---------- Information given

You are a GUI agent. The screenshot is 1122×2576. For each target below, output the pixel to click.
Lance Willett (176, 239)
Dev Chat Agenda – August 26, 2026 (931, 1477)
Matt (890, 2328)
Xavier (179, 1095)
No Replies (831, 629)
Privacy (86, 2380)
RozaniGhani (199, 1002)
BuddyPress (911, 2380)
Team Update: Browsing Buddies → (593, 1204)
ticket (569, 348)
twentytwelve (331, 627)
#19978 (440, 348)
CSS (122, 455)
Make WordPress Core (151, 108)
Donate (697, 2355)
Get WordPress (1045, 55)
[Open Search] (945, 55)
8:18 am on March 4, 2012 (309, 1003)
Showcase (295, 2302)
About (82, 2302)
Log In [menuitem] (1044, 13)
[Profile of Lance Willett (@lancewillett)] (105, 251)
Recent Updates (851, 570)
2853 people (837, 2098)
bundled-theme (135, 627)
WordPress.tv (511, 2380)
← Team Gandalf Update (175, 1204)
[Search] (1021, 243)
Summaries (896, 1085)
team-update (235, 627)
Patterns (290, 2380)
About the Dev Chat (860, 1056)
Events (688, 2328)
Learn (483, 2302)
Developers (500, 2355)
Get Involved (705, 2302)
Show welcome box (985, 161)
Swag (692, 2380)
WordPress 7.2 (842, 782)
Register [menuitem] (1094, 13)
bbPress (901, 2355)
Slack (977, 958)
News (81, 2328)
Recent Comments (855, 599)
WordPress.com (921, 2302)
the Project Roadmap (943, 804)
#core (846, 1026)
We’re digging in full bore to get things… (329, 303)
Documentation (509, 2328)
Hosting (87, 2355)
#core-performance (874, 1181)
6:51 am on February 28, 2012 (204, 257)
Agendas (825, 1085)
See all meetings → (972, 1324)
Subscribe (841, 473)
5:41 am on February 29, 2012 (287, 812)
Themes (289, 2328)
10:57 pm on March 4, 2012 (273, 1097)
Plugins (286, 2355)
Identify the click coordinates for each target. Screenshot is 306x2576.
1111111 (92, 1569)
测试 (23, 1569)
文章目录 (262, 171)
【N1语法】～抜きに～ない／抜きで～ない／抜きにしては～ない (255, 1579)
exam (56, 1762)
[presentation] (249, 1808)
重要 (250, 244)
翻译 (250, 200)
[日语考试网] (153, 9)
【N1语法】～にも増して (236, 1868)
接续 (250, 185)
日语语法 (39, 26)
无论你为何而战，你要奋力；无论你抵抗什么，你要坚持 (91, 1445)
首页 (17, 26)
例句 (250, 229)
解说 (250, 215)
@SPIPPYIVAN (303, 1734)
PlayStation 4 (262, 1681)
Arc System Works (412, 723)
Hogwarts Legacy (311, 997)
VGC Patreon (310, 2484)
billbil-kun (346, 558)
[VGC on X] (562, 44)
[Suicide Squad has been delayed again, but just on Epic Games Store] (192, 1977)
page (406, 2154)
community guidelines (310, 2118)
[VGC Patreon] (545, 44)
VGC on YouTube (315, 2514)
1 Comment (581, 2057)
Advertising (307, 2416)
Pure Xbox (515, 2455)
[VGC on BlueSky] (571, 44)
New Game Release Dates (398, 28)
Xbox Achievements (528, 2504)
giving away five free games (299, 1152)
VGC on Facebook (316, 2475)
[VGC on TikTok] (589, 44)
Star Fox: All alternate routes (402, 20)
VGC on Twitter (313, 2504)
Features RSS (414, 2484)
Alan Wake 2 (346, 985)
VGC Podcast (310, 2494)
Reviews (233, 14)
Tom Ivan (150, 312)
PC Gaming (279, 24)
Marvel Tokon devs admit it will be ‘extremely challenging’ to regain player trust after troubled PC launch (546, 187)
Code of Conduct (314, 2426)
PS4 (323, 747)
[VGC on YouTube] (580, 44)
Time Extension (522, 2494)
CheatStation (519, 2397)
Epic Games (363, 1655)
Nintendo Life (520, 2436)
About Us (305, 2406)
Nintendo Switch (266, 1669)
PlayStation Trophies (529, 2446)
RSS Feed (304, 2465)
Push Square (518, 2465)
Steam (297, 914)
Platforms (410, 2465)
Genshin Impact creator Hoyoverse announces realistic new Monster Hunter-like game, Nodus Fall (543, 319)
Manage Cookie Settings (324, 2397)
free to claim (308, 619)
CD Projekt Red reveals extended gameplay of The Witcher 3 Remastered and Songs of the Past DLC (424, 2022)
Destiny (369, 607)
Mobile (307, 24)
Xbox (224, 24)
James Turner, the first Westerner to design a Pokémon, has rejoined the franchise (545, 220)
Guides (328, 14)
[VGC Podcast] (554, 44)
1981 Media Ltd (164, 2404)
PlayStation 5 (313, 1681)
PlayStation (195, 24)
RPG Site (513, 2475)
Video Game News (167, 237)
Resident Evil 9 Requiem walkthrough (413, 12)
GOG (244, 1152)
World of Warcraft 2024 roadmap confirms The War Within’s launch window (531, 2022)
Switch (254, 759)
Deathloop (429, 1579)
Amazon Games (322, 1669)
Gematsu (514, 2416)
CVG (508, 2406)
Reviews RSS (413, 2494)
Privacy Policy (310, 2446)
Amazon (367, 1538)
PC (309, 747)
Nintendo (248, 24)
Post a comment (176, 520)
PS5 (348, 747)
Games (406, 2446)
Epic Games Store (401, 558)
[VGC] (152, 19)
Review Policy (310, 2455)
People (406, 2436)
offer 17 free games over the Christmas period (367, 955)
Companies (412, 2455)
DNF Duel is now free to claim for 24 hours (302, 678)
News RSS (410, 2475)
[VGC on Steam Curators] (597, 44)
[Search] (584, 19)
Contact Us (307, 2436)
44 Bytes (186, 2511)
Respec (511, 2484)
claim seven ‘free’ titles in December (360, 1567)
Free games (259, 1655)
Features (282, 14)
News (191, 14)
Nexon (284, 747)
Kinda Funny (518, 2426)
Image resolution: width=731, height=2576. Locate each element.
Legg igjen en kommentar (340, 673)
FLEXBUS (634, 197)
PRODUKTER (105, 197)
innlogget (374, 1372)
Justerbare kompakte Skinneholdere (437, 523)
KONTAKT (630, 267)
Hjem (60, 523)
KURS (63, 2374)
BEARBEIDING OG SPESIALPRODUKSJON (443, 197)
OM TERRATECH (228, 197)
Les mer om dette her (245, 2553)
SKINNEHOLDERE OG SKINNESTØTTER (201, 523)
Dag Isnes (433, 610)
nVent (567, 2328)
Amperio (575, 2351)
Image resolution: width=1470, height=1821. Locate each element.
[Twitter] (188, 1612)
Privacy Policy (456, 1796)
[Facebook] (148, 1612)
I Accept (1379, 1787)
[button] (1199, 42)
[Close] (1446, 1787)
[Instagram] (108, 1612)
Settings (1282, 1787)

--------------------

» Exercise prompt: The answer must consist of every line from the records above that holds "PlayStation".

» Response to the task:
PlayStation 4 (262, 1681)
PlayStation Trophies (529, 2446)
PlayStation 5 (313, 1681)
PlayStation (195, 24)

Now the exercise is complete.